Okay, so you might be wondering why some tech founders are claiming that we are in a tech bubble. Some folks have obliquely explained with just confused more people so I will give the ELIA5 explanation.
The underlying trend first popped its ugly head in the 2008 financial crisis. That happened because young people stopped buying houses to the point where demand for houses reached zero and than of course house prices fell to bottom and those who had house mortgages dumped those.
Loose money and loose bank standards only sped up the process but was not the root cause. The root cause the massive amounts of student loan debts carried by young people which causes those same people to put off things like house purchases,etc.
That less housing buying, now at a 50 year low, impacts other parts of the economy as now the GDP is only increasing 3% per year. On top of that less young people form both startups and small businesses due to the heavy burden of student loan debt.
The $1.5 trillion in student debt acts as a mortgage on future increasing GDP growth as we do not get the benefit of that multiplier of 3x or 5x that would happen if that same $1.5 trillion was spent on something else instead of debt. Thus we are actually missing out on an increase of 7% to 12% in GDP per year based on self-interest.

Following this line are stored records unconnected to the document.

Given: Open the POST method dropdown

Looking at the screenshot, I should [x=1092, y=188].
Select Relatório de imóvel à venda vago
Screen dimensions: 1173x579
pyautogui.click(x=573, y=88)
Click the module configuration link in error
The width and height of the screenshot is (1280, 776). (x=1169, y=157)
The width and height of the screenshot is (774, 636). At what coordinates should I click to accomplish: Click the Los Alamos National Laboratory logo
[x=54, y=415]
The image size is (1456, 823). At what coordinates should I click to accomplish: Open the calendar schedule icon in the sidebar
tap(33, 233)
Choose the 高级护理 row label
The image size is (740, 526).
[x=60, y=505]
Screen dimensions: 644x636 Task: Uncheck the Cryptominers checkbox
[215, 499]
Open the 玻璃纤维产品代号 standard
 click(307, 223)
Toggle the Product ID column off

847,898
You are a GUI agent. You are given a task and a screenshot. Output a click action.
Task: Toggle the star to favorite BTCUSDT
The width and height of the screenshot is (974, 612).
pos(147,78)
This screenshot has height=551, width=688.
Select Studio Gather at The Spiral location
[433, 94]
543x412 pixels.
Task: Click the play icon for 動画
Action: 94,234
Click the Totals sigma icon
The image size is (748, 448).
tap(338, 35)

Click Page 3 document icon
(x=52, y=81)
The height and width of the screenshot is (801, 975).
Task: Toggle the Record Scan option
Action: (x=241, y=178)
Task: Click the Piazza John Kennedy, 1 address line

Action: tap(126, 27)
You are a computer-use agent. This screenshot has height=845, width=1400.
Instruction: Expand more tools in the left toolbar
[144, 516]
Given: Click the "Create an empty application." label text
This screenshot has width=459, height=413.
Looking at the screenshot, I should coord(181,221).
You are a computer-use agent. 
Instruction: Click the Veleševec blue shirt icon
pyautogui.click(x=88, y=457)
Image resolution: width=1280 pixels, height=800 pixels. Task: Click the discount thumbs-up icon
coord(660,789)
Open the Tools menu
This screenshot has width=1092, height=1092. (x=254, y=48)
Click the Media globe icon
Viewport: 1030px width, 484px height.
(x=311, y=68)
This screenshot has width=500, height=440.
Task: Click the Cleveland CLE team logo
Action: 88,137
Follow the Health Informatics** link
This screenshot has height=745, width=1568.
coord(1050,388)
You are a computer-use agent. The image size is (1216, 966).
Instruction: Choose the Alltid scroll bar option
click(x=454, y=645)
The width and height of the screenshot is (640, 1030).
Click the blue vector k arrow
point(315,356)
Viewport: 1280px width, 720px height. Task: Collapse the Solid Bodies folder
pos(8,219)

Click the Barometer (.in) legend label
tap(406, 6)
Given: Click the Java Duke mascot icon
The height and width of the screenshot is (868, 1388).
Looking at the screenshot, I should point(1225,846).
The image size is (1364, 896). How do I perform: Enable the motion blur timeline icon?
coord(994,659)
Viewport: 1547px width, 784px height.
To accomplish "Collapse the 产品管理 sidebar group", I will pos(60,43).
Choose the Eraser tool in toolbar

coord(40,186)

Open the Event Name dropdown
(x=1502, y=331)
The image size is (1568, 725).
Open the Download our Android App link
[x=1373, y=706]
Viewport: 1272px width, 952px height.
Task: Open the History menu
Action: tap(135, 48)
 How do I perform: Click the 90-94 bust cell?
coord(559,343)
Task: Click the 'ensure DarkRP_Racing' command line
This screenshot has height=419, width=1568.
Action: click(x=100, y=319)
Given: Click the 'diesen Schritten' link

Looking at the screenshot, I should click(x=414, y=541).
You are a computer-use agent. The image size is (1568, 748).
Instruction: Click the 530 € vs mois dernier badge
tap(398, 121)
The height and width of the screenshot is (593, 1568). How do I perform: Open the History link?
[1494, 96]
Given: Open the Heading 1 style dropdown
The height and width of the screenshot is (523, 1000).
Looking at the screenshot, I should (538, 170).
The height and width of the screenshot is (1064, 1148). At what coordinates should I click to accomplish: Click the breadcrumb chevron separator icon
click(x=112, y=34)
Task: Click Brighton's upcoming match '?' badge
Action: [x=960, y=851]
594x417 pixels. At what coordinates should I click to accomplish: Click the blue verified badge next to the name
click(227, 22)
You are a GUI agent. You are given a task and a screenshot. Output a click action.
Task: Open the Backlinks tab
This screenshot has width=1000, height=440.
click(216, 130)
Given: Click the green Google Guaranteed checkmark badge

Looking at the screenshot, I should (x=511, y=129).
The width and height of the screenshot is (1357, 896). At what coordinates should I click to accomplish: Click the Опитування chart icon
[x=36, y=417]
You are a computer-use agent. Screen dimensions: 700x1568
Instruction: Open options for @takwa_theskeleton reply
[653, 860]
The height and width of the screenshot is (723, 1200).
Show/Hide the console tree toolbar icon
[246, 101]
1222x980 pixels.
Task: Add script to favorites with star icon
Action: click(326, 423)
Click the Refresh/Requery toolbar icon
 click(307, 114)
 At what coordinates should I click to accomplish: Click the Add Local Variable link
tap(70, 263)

No more big start-up unicorns for awhile and people switching to very small startups. The only silver lining is that maybe the thing gets solved in the next 15 years due to a collection of USA states through their public colleges giving those HS graduates that can pass the full AP course and examples a tuition free 2-year degree(Indiana is one of the states through their public colleges making such efforts, hopefully more USA states sign on to that initiative.).